Nesta quinta (5) chega aos cinemas o desfecho da história de Pennywise e o Clube dos Otários, o filme “It: Capítulo 2”. Com quase três horas de duração, a produção traz a versão adulta dos personagens mirins apresentados no primeiro filme, que retornam para a cidade que moravam quando crianças para derrotar de uma vez por todas o palhaço assassino. A direção ficou por conta Andy Muschietti, com roteiro assinado por Gary Dauberman.

Em comparação com o primeiro, este subiu um patamar em cada quesito. Além de ser um filme ainda mais longo que o anterior, “It: Capítulo 2” traz cenas ainda mais fortes de violência, mais alívios cômicos e mais momentos muito mais assustadores. Inclusive, filme já começa com uma cena de morte super forte envolvendo homofobia e outra violência doméstica.

E por falar em mortes, infelizmente perdemos dois integrantes do Clube dos Otários. Um bem no início do filme e outro mais pro fim. Ambos acontecimentos favoreceram de alguma forma a história e os personagens trazendo, além do drama, sentimentos bem importantes que precisavam estar ali para serem resgatados em algum momento. Porém, algumas dessas mortes podem servir de gatilho para algumas pessoas…

Um dos pontos interessantes a serem destacados, é que “o elenco cresceu” no filme e os atores adultos conseguiram dar vida aos personagens mirins e manter todas as semelhanças, como o jeito de falar, as implicâncias de criança e outros aspectos. As semelhanças, por vezes até na aparência, que realmente parece que se passaram 27 anos.

É difícil destacar um ator que se deu melhor no filme, já que todos têm uma história tão diferente dos demais e de alguma forma se conectam. James McAvoy, que é super famoso por filmes como “X-Men” e “Fagmentado”, interpreta Bill e deu a alta dose de drama que o personagem precisava. Uma das melhores cenas do ator sozinho é de longe numa atração de um parque de diversões envolvendo espelhos e quando ele ouve o irmão no boeiro mais uma vez. Já Bill Hader, que interpreta Richie Tozier, é um dos mais engraçados do filme e que possui algumas das melhores falas.

Assim como o primeiro, o filme traz uma imensa variedade de efeitos visuais, mas me arrisco a dizer que desta vez eles estão ainda mais assustadores e mais trabalhados. Isso porque não parte só do Pennywise, mas de todas as formas que ele arruma para assombrar a vida do grupo de amigos. Bill Skarsgård consegue retomar com o personagem de uma maneira ainda melhor e mais assustadora e usando de todas – eu disse todas! – artimanhas para assombrar e de certa forma até torturar o grupo de amigos. Conseguimos também ver um pouco do personagem sem toda aquela maquiagem, mas ainda assim é assustador. Pennywise é um vilão muito único, ele tem algo que é muito dele. Não é só um palhaço que mata as pessoas, mas ele consegue mexer bem naquela coisinha que faz mais mal.

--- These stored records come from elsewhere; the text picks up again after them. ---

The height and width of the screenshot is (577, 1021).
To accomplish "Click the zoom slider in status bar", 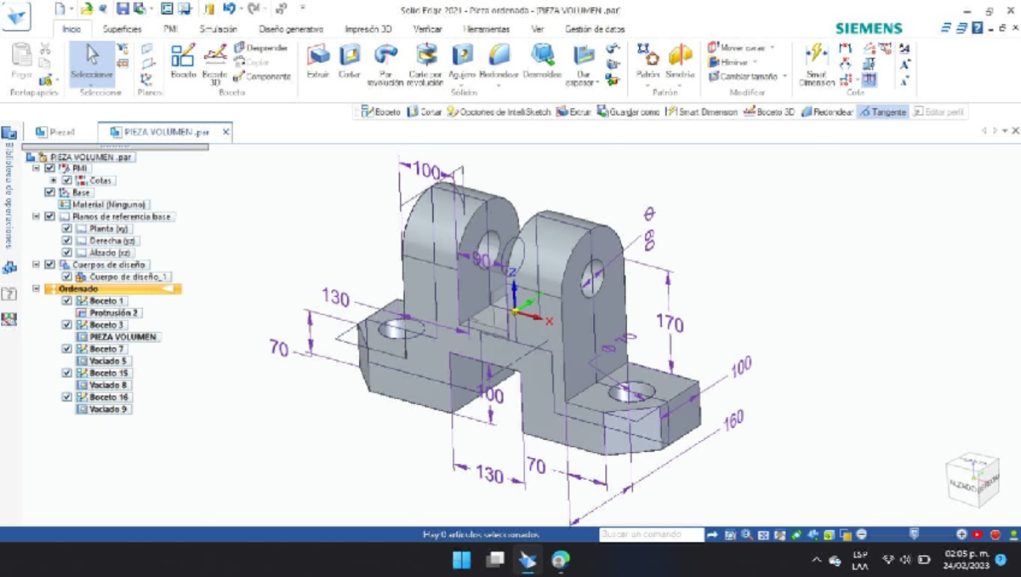I will pos(914,534).
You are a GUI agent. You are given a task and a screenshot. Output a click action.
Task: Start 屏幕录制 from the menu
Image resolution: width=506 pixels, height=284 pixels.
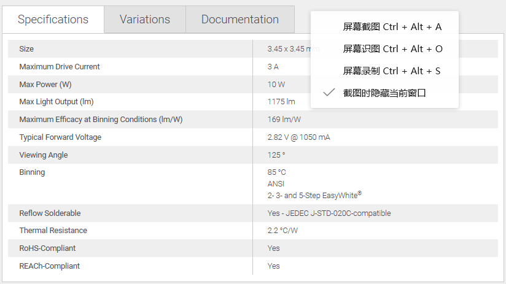pos(391,71)
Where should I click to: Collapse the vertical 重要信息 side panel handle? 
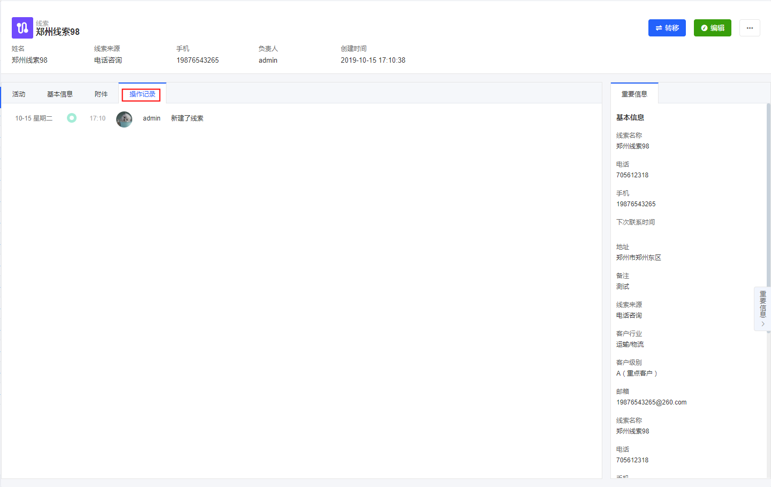point(762,309)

Um aspecto minimamente negativo é que por ser um filme mais longo, pode acabar se tornando um tanto cansativo e, em outras palavras, entediante. Não que seja um filme chato, mas fica muito visível que algumas cenas não precisariam estar ali para fazer algum sentido no filme. “It: Capítulo 2” é cheio de flashbacks, por exemplo, alguns um tanto quanto desnecessárias.

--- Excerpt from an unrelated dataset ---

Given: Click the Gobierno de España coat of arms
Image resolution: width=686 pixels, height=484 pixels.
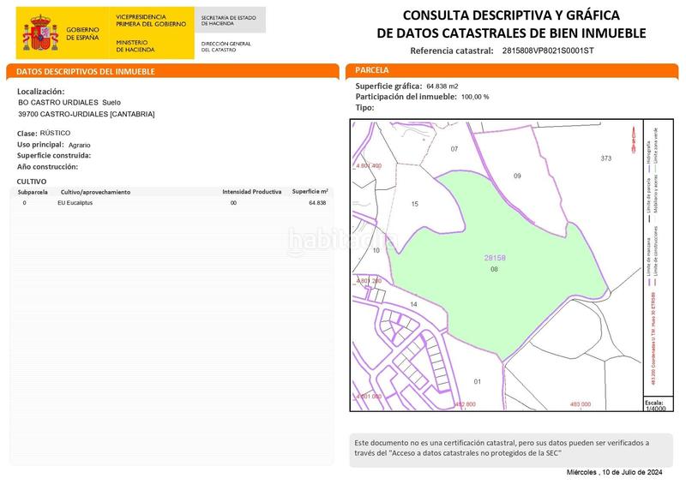Looking at the screenshot, I should tap(38, 31).
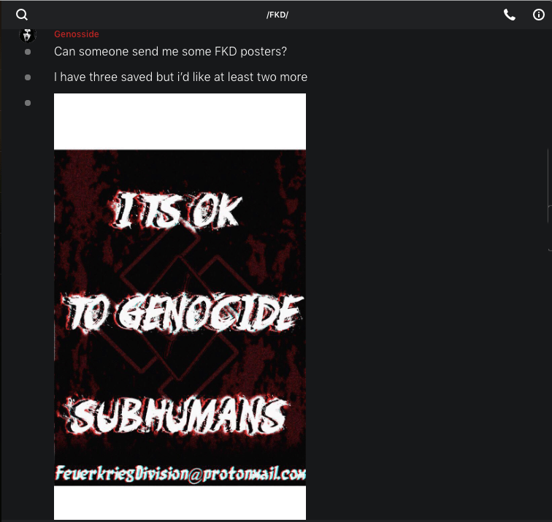
Task: Open room details with the info icon
Action: point(539,15)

Mesmo com esse ponto negativo, a produção se mantém muito no âmbito positivo e pode ser considerada de longe um das maiores estreias do gênero deste ano. “It: Capítulo 2” é instigante, cativante, com um roteiro denso e que não só manteve a vibe assustadora, mas procurou superar em todas as áreas. O elenco formado por Jessica Chastain, Bill Hader, James McAvoy, James Ransone, Andy Bean, Isaiah Mustafa e Jay Ryan, além de Bill Skarsgård, está em muita sintonia e isso torna do filme uma produção ainda mais incrível. Spoilerzinho, Stephen King, criador da obra, faz uma participação no filme. Ícone!